TASKS:
A) Can you rewrite the paragraph of the post about Code and CFS that begins "The reason Code didn't let on" more briefly, keeping its main facts?
B) Reproduce the post about Code and CFS word for word from "I'm sharing all" to "this perspective shared.".

DOCUMENT TEXT:
Second, he could very well have decided that if rescue was needed he'd rather die than call in help. The medical community generally does not "believe" in CFS because their tests can't find anything majorly wrong, so there's a good chance that if he had been rescued it would be concluded (as many here have implied) that he was mentally ill and a danger to himself. While CFS is a neurological disease and causes difficulty thinking clearly and also short-term memory issues, patients have been shown to be mentally competent and are regularly cleared by psychologists as having no mental health issues. Even so, there have been multiple instances of someone with CFS being locked up in a mental facility simply because no physical cause could be found for their symptoms and subsequent behavior. That scenario is the worst possible nightmare of anyone with CFS and the general consensus is that we'd rather die than be locked up. It's more common in the UK than here, but if Code was at all familiar with any of the online patient groups during his decade of CFS he would have heard wind of the stories.
There's a final aspect of this....why he didn't take a sleeping bag or tent as backup...that I'm not sure I can explain but I will try. Has anyone here read any survival stories where the person accredits adrenaline to their survival? Or even more specifically, they wouldn't have been able to do _____ except for there was no other way and they knew that if they didn't succeed in doing ____ they would die, and somehow knowing they
had to do it made them capable of doing the practically impossible? I strongly suspect that Code was relying on that kind of gumption to make his trip feasibly possible. That is, he would not have had the same fortitude and level of adrenaline sustaining him if camping gear was available as an easy out.
From everything I can see Mr. Code knew his physical limits very well and was playing right on the very edge of safety as far as exertion goes, but unfortunately his lack of wilderness experience and his errors caught up to him.
It is very possible that he had the mindset going out that death wouldn't be such a bad thing. Living with CFS can't really be called living--it's more like existing. I can't explain it without sounding all depressing and dramatic so I won't try. Suffice to say the desire to challenge yourself is very strong, and suicide is a leading cause of death for those with CFS. Put those two together and you get something like this. You'd think the medical community would wonder why a specific group of people with clear physical symptoms and a psychiatric clean bill of health are killing themselves. As an example, people who have been though cancer and chemo who have also endured CFS say that they would prefer the cancer and its effects any day, if that gives you some idea of the magnitude of the suffering. And there is no known cure, no method of relief.
The reason Code didn't let on about his suffering or tell people the name of his condition is obvious: it invites ridicule. People don't believe it, including doctors, and instead often heap on verbal abuse.
I'm sharing all of this here because it sounds like you all genuinely want to understand why he did what he did in the way that he did it, and I feel that Code deserves to have this perspective shared.
If anyone would like to read the article it can be read in full
here (scroll down). If anyone is interested in reading factual information about CFS (as opposed to wikipedia and CDC info) the Canadian Consensus Criteria is an excellent place to start, you'll find it in
this PDF starting on page 11.
I'd say that I'd be happy to answer questions but I feel pretty vulnerable posting this much and depending on the responses might find it all too stressful. This post has exhausted me and I need to go rest.

GIVEN INFORMATION:
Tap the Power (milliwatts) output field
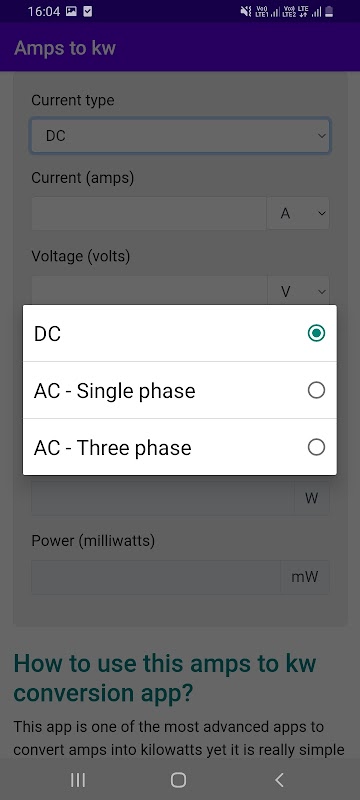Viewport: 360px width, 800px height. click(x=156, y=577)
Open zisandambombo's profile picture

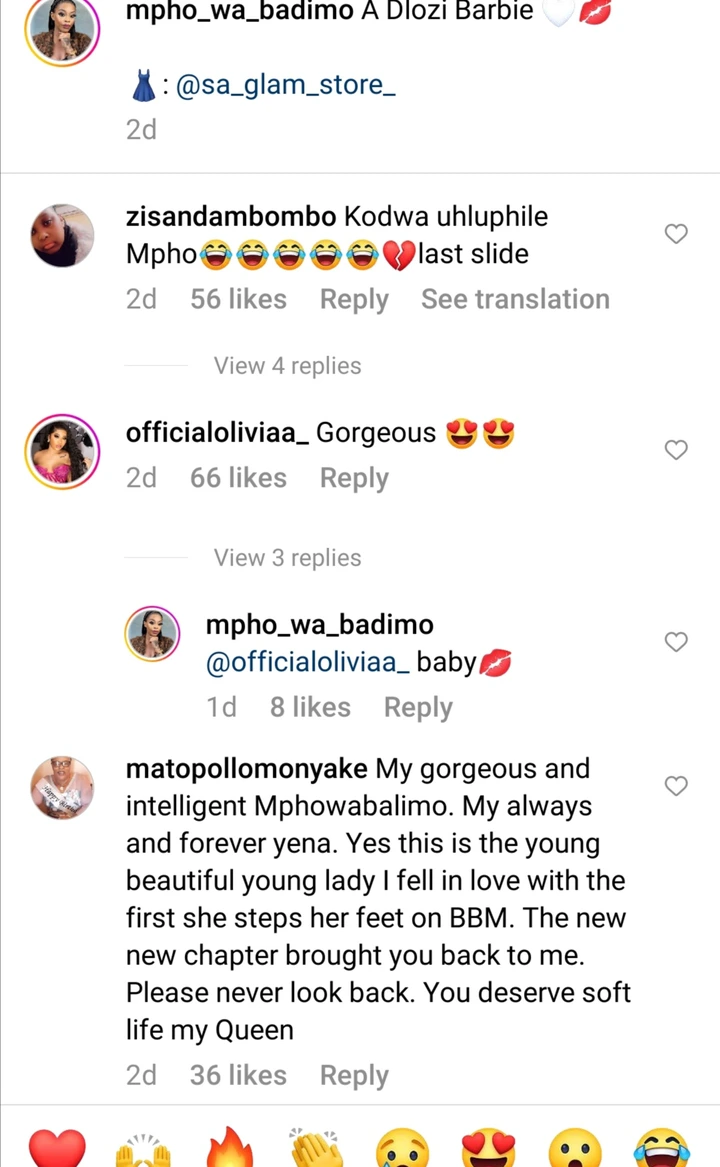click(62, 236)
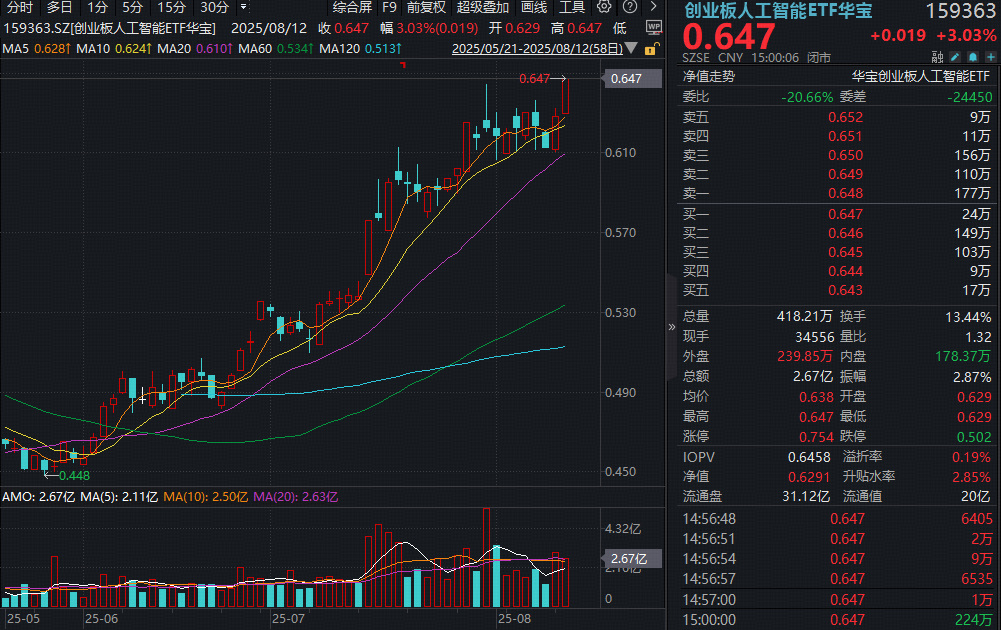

--

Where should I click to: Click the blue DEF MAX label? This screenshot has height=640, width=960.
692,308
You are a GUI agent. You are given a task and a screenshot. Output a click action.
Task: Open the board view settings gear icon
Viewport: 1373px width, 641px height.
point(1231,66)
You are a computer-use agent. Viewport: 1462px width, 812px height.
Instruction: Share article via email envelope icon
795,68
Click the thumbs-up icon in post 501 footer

ANSWERS GIVEN:
A) Code hid his suffering and didn't name his condition because it invites ridicule: people, doctors included, don't believe in it and often respond with verbal abuse.

B)
I'm sharing all of this here because it sounds like you all genuinely want to understand why he did what he did in the way that he did it, and I feel that Code deserves to have this perspective shared.